What are American Airlines miles worth? Here’s your quick answer
Signing up for credit cards through partner links earns us a commission. Terms apply to the offers listed on this page. Here’s our full How we make money.
You can earn American Airlines miles without spending a dime. Bask Bank offers a savings account that accrues American Airlines miles instead of interest — one mile for every dollar you have in your account, annually. If you know the best ways to use AA miles, this can be worth exponentially more than the highest APY offered by any bank.
Whenever I tell friends, “Trust me, you should be collecting American Airlines miles,” they always demand to know: What are they worth? Why should I bother collecting miles when there are no annual fee credit cards that earn 2% cash back?
I can’t give them a satisfying answer. See, the amount of miles you spend on your flight is not directly tied to the cash value of a ticket. For example, a coach flight to Europe usually costs 30,000 miles one-way, no matter if the ticket is $400 or $4,000.
So instead of giving value in dollar amounts, I refer to the sign-up bonus on a top American Airlines card like the Citi® / AAdvantage® Executive World Elite Mastercard® and say things like:
- This card’s sign-up bonus is worth a visit to the Eiffel Tower
- This card’s sign-up bonus is worth a visit to the Machu Picchu
- This card’s sign-up bonus is worth a visit to your grandma’s for Thanksgiving
So what is the average redemption value? We estimate American Airlines miles to be worth 1.4 cents, based on our countless previous award bookings.
Let’s take a quick look at how American Airlines miles work so you can see what they’re worth, both in money and memories.
Examples of value you can get for American Airline miles
First, the basics.
American Airlines recently moved to dynamic pricing. That basically means they can charge whatever price they want whenever they want. This makes it a bit harder to pin down an exact value for AA miles. But you can still reference their award charts to get a general idea of how much an award flight would cost.
Here are three examples to help you understand how to calculate the value you’ll be getting by using American Airlines miles for your next flight.
Example 1: Round-trip coach flight to Zurich
American Airlines generally charges around 30,000 miles for a one-way flight in coach for flights from anywhere in the U.S. to anywhere in Europe — though you can certainly find cheaper rates depending on your date and route.
The example below is the cost of a round-trip flight from Charlotte to Zurich in June. You’ll pay 50,000 miles round trip for a coach flight, plus taxes and fees amounting to $67.55.
The cash value of the ticket for those same days is $1,278. So, to figure out how much your American Airlines miles are worth in this situation, here’s the math: ($1,278 cash price – $67.55 in taxes) / 50,000 miles.
Value per American Airlines mile: 2.42 cents. Also, beautiful memories that will beckon you back to Switzerland for the rest of your life. It’s in the top three most amazing places I’ve ever visited.

------------------------------------------------------------

## WHAT YOU NEED TO DO
**a.** What average value per mile does the article on American Airlines miles estimate?
**b.** Write the next part of the article on American Airlines miles, picking up after its final sentence.
The rows aren't needed for anything here.

## DATASET CONTENT
------------------------------------------------------------

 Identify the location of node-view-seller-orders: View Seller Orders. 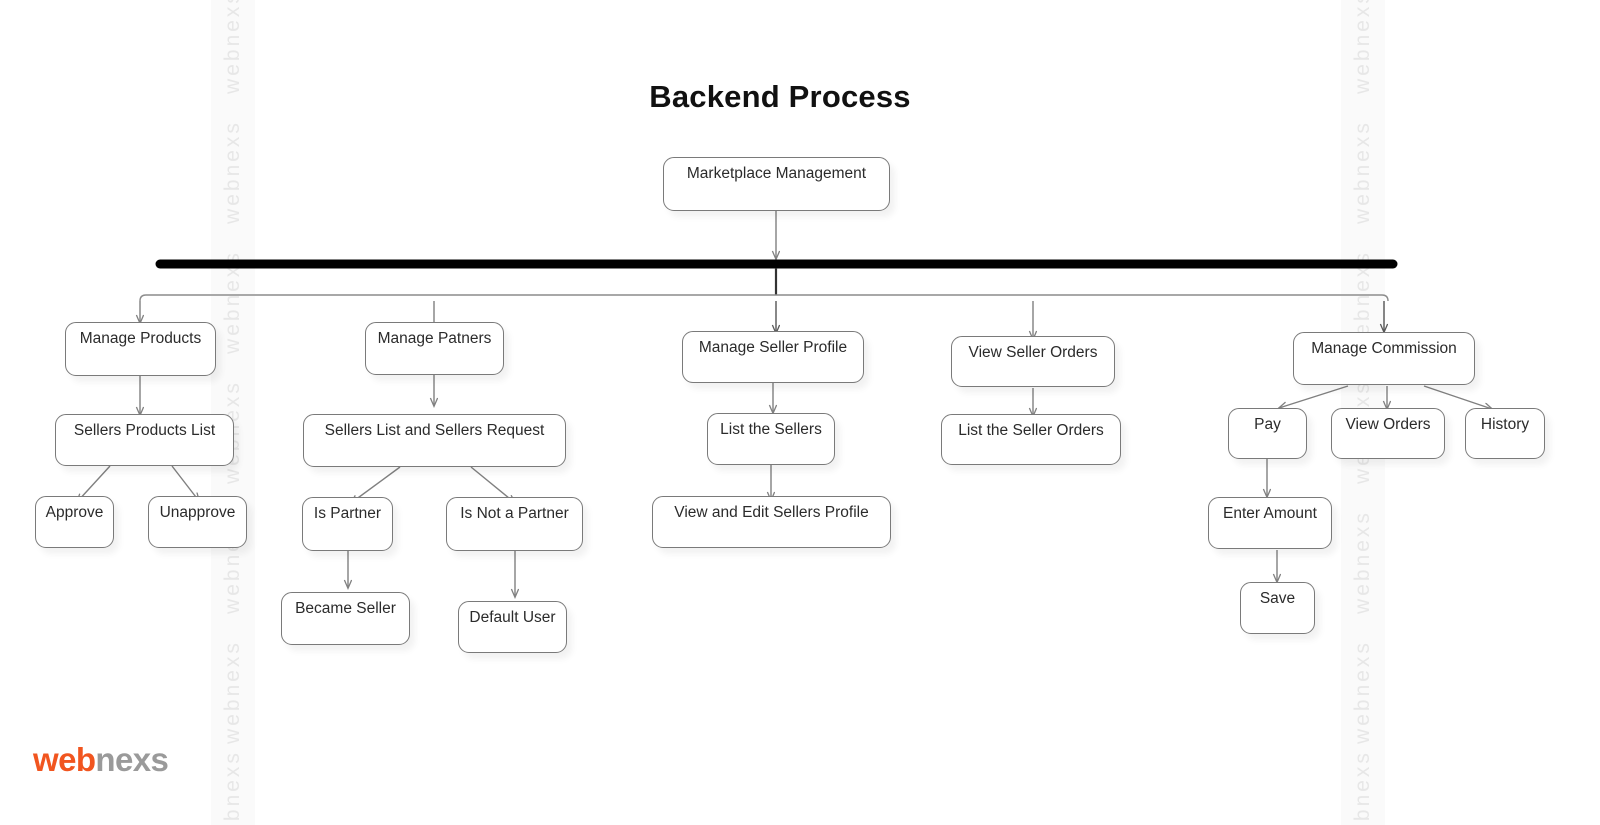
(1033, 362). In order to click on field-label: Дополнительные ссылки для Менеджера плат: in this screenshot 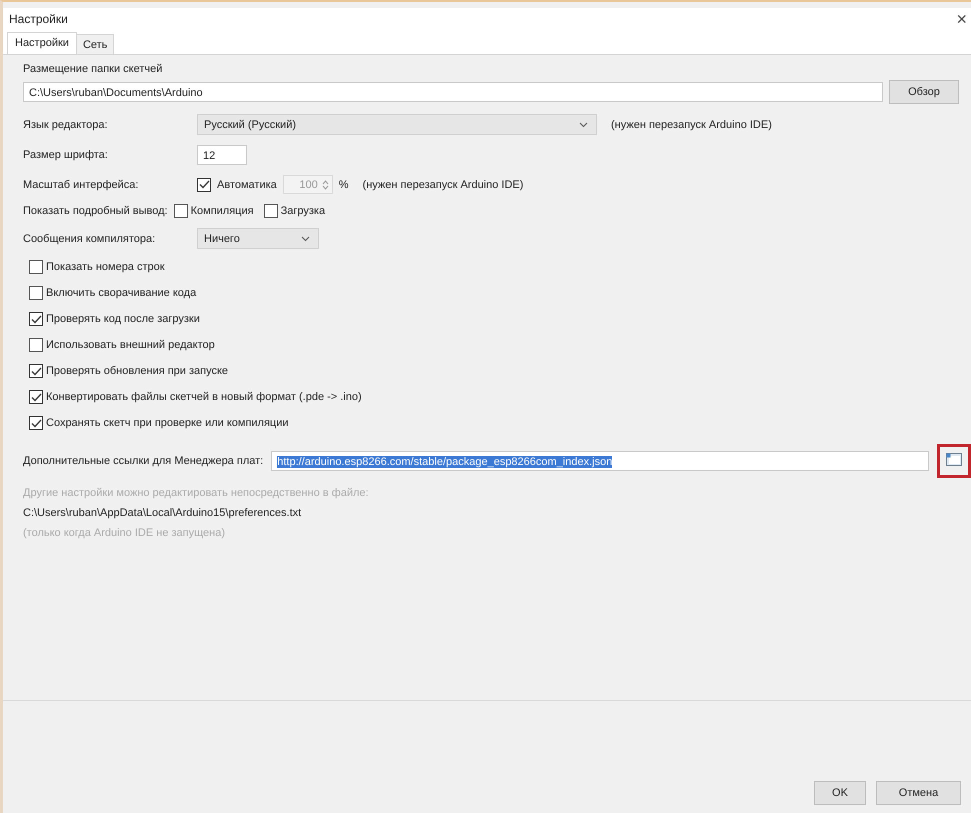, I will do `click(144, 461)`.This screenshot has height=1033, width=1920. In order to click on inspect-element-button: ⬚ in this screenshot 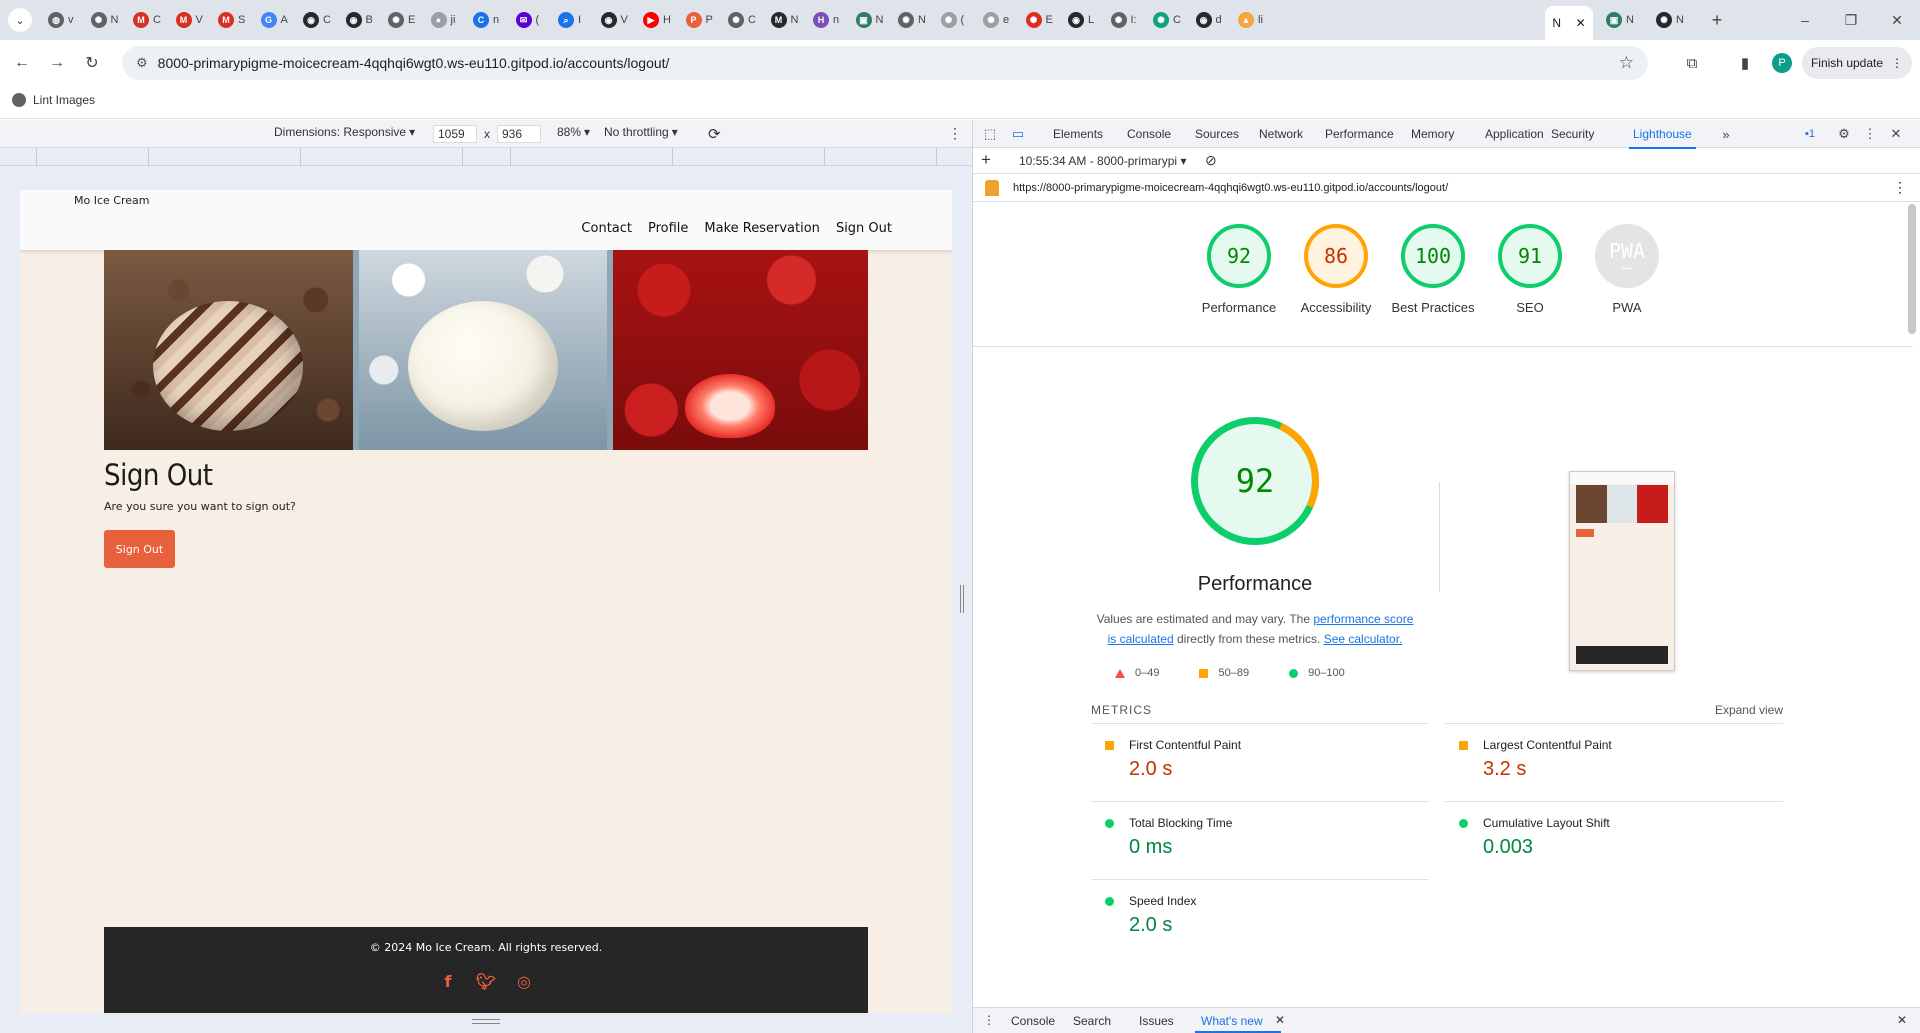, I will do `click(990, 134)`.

------------------------------------------------------------

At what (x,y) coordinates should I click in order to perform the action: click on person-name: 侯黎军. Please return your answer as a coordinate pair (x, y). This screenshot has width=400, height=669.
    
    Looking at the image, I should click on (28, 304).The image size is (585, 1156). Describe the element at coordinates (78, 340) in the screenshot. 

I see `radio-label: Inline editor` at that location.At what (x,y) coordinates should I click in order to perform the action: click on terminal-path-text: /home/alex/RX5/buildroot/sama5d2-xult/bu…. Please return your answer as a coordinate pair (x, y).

------------------------------------------------------------

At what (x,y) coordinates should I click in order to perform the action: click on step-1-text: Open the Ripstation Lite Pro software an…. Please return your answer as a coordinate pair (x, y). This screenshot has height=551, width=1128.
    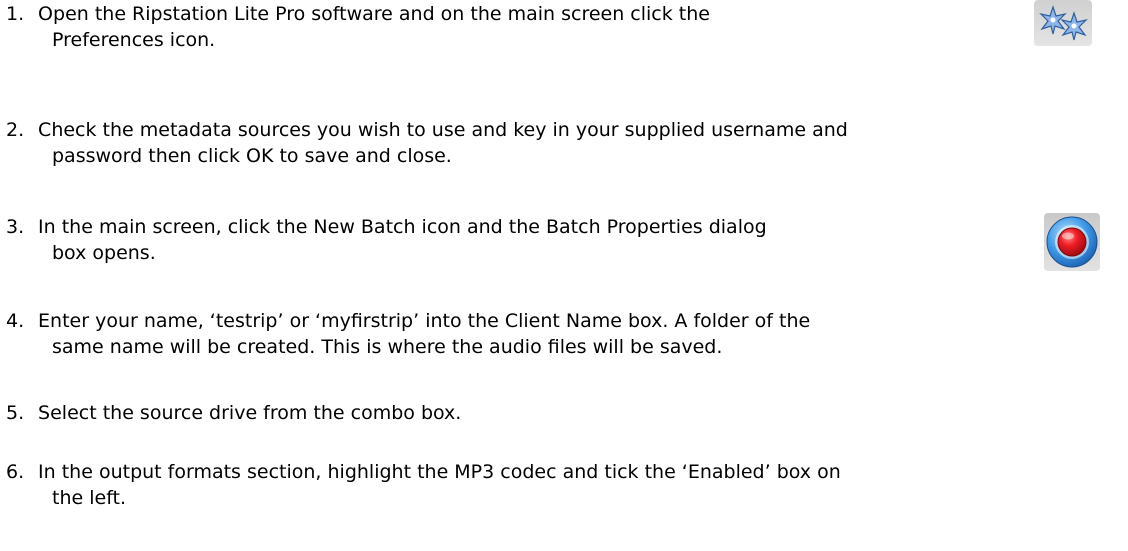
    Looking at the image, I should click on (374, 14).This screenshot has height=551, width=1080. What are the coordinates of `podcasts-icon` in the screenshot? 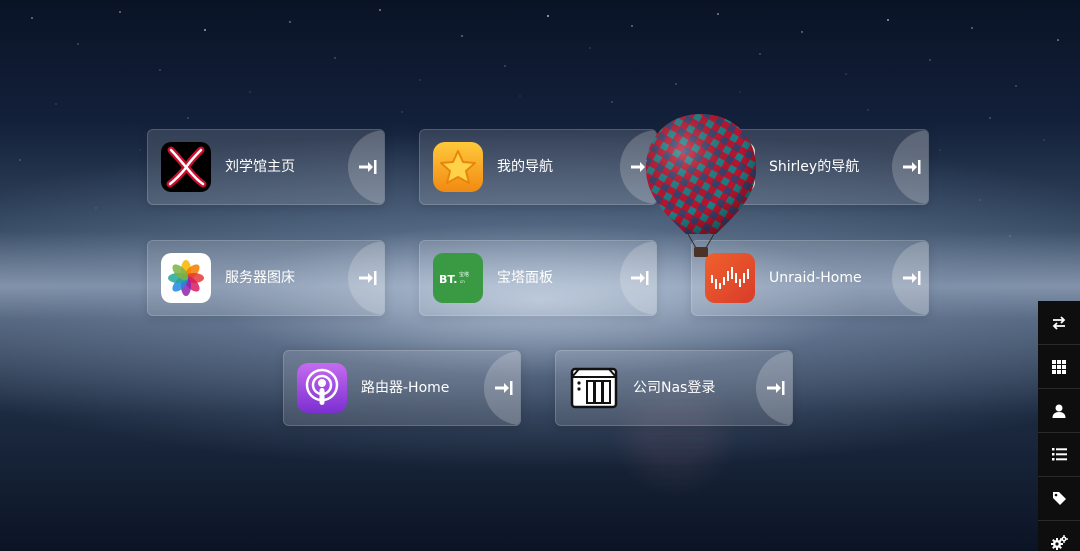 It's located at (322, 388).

------------------------------------------------------------

## RESPONSES BY ITEM NUMBER
**a.** 1.4 cents

**b.**
Example 2: One-way business-class flight to Paris
You’ll often get the most value for your American Airlines miles by using them for fancy business-class seats. I’ve used American Airlines miles for business-class seats between Seoul and Los Angeles, as well as from Lima to Miami. One-way business-class flights to Europe can cost as little 57,500 miles (we’ve even seen sales for cheaper). That might sound like a lot, but let’s examine the math again.
Here’s a one-way business-class flight between New York and Paris. It’ll cost you 67,000 American Airlines miles and $5.60 in taxes and fees.
The cash price of the same ticket is $8,272.
To find the value, do this: ($8,272 cash price – $5.60 in taxes) / 67,000 miles.
Value per American Airlines mile: Over 12 cents. And tens of millions of Instagram likes.
Note that round-trip flights in business class to overseas are usually cheaper than one-ways, but still can provide massive value per mile.
Example 3: Round-trip domestic coach flight
You live in Miami, but you’re having a family reunion in Seattle. No problem.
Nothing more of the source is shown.